Viticulteur et maire de maire de Bissy-la-Mâconnaise, Marc Sangoy avait, lui aussi, opté pour les sarments, mais il a renoncé. « Ma chaudière automatique n’était pas adaptée. Comme le sarment est filandreux, cela bourrait l’alimentation régulièrement ». Il craint en outre « un appauvrissement du sol » puisqu’il préfère utiliser les sarments broyés sur place. Là encore, tout dépend de la nature de la vigne. D’autres encore craignent qu’en broyant sur place, des maladies puissent se fixer sur les sarments et entretiennent les maladies d’une année sur l’autre. Avant de se lancer dans l’aventure, le viticulteur a donc tout intérêt à se pencher sur les besoins propres à son sol viticole en termes de matière organique, de structure et de vie microbienne.
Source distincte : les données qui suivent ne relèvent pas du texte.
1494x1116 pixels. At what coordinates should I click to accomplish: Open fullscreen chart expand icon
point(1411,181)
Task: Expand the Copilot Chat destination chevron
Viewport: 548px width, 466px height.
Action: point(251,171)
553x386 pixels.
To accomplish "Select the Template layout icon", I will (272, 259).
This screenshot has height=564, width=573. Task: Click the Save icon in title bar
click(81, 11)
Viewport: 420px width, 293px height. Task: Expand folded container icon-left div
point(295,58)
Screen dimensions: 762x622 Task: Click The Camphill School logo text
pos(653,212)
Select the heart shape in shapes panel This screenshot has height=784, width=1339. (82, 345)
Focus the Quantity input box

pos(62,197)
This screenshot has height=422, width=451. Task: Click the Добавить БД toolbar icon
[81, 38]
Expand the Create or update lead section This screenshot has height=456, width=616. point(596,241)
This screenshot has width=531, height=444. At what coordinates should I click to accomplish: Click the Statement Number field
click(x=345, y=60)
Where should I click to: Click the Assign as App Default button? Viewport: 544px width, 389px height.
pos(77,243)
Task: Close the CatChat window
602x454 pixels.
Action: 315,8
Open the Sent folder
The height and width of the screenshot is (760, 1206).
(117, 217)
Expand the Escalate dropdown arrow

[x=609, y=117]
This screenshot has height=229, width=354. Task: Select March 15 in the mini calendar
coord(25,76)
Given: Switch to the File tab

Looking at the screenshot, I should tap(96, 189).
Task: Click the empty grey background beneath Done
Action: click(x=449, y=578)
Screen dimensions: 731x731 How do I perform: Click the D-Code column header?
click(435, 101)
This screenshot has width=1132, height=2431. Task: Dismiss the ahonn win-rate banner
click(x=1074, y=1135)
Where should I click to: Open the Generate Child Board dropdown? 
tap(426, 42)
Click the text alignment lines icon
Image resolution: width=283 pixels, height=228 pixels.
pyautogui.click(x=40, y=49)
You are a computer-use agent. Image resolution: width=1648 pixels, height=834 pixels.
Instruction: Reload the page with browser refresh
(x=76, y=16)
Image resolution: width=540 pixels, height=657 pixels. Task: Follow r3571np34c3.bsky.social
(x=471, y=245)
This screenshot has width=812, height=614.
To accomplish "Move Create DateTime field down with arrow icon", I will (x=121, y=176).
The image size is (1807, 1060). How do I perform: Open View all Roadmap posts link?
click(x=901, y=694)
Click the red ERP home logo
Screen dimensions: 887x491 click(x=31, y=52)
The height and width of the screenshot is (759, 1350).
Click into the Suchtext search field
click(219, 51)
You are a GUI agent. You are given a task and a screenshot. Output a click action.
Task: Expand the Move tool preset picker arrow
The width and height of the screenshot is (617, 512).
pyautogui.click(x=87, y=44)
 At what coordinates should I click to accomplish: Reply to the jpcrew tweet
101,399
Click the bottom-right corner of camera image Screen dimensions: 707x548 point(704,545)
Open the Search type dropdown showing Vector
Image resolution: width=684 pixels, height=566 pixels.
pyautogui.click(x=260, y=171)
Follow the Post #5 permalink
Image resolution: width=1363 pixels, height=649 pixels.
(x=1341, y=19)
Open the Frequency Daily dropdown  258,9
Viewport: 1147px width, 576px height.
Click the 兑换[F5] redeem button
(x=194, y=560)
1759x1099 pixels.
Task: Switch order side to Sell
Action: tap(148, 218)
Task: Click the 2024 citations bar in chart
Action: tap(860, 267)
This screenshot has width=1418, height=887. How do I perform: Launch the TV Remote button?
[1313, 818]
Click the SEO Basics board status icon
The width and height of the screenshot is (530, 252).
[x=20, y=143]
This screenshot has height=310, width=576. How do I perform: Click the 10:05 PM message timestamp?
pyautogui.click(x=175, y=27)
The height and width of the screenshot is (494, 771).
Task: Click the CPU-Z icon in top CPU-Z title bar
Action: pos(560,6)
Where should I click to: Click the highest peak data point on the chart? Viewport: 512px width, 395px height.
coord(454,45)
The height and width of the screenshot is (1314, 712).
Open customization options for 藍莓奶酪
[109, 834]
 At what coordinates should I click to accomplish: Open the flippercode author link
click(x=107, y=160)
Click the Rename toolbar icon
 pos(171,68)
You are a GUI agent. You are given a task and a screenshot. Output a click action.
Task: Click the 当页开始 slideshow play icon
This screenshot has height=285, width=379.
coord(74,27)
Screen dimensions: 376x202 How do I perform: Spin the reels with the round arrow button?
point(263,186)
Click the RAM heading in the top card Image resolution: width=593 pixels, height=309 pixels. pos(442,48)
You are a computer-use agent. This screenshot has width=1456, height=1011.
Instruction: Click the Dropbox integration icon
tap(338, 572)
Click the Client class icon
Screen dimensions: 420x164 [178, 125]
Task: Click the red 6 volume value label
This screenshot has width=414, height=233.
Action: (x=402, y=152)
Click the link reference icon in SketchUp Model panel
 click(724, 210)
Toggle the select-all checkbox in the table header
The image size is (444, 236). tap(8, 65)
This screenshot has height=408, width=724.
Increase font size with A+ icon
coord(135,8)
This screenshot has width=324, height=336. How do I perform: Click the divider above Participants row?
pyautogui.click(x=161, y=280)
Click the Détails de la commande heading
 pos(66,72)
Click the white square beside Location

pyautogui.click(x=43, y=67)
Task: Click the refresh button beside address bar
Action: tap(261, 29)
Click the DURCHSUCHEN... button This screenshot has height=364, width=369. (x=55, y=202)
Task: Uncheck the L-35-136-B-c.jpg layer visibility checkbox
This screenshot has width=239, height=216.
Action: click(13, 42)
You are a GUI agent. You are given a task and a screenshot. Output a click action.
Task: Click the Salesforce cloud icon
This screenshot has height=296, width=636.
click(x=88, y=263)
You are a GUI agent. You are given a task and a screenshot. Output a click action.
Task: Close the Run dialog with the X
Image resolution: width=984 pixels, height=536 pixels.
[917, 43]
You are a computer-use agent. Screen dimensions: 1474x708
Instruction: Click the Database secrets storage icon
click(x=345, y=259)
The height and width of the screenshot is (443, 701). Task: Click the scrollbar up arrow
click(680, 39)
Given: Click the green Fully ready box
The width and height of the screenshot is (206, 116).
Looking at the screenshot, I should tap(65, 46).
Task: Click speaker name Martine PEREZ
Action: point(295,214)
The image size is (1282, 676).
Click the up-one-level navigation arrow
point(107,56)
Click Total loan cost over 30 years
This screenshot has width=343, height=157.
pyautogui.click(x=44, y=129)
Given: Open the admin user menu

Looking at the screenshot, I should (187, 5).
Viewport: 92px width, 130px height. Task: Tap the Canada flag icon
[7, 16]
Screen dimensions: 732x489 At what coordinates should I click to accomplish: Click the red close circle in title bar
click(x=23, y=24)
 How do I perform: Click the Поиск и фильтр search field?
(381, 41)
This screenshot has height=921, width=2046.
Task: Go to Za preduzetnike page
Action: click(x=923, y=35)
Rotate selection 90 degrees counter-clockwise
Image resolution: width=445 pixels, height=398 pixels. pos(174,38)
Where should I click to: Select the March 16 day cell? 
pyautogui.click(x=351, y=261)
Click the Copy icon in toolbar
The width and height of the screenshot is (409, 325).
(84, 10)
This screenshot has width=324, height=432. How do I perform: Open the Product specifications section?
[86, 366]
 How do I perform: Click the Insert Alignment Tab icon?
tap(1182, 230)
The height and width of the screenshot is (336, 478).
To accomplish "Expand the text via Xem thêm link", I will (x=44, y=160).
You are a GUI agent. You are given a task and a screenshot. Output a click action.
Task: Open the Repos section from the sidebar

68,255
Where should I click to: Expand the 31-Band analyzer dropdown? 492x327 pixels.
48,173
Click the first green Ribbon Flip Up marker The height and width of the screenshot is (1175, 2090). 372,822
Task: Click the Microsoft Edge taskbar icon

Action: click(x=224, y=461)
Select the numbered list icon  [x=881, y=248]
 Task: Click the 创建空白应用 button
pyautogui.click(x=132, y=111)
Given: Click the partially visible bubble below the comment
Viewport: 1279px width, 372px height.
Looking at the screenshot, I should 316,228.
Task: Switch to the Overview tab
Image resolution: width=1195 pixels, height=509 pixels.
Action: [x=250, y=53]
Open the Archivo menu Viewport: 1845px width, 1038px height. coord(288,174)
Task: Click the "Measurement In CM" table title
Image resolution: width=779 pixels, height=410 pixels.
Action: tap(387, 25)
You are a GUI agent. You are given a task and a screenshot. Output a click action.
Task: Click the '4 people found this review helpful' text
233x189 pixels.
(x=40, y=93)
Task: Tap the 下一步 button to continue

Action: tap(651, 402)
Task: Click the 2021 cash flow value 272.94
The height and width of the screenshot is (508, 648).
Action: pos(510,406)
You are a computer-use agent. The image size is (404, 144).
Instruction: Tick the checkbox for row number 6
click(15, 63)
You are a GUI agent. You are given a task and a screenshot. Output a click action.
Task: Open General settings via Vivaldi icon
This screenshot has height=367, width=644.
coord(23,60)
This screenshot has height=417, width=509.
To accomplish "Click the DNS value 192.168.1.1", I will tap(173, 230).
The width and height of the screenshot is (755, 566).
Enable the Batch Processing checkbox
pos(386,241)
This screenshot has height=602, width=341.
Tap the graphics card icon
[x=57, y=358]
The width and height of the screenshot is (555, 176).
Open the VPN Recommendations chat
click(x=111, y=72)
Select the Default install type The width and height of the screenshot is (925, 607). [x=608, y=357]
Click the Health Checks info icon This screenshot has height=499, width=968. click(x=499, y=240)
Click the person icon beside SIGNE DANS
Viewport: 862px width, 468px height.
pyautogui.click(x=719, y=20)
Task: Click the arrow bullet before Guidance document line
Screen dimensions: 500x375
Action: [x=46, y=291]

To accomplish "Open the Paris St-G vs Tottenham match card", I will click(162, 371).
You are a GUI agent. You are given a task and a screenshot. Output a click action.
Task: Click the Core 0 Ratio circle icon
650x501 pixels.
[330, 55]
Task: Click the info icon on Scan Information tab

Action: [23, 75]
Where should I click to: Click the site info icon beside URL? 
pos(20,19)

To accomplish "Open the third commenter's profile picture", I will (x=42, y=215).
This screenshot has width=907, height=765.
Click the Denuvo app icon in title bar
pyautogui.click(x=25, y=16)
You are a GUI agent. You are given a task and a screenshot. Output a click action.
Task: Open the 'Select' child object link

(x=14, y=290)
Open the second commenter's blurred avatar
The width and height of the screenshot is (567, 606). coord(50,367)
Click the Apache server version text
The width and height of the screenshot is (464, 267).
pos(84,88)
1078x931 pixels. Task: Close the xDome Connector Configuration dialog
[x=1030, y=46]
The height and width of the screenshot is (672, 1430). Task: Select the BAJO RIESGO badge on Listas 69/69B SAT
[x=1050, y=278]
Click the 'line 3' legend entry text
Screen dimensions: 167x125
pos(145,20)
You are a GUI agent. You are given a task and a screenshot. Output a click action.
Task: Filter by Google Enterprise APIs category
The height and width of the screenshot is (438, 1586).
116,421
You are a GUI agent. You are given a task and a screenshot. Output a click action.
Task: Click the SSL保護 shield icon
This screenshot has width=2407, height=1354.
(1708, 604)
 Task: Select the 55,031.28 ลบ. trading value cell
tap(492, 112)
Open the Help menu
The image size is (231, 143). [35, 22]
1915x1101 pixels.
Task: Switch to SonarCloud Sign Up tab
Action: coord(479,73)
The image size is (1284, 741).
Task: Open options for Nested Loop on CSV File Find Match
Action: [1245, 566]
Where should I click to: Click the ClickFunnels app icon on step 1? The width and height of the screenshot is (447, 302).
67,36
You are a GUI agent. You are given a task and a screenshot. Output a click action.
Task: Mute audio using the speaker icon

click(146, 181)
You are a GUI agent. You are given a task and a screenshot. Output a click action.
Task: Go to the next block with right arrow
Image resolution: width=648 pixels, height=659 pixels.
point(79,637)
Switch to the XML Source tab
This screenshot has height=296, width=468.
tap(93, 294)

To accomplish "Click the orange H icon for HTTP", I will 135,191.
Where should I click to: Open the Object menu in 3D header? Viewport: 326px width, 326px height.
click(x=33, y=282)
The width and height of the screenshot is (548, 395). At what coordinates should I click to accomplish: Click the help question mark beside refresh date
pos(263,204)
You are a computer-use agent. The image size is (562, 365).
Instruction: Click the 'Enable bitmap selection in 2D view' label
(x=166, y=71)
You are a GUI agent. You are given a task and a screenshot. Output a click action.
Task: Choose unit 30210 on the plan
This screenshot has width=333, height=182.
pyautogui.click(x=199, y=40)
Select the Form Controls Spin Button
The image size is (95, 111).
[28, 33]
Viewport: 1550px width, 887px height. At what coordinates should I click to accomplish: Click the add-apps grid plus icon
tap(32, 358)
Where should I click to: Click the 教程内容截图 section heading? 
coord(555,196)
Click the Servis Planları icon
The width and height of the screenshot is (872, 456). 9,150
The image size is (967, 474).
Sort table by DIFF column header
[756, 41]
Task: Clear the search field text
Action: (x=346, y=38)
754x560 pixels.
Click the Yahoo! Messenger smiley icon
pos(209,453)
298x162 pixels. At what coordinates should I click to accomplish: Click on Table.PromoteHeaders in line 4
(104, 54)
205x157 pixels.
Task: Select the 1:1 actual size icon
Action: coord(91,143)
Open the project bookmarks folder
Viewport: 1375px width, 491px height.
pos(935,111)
La décision est ensuite conditionnée à la nécessité de créer ou de renouveler son installation de chauffage. Enfin, si le bilan est positif, cette valorisation est destinée à une utilisation directe, il n’existe pas encore de filière pour des besoins collectifs ni de chaudière réellement adaptée à un tel usage.
*Source : « Les sarments : une source d’énergie mobilisable, mais à quelles conditions ? » Travaux réalisés en 2008-2009 au lycée viticole de Davayé.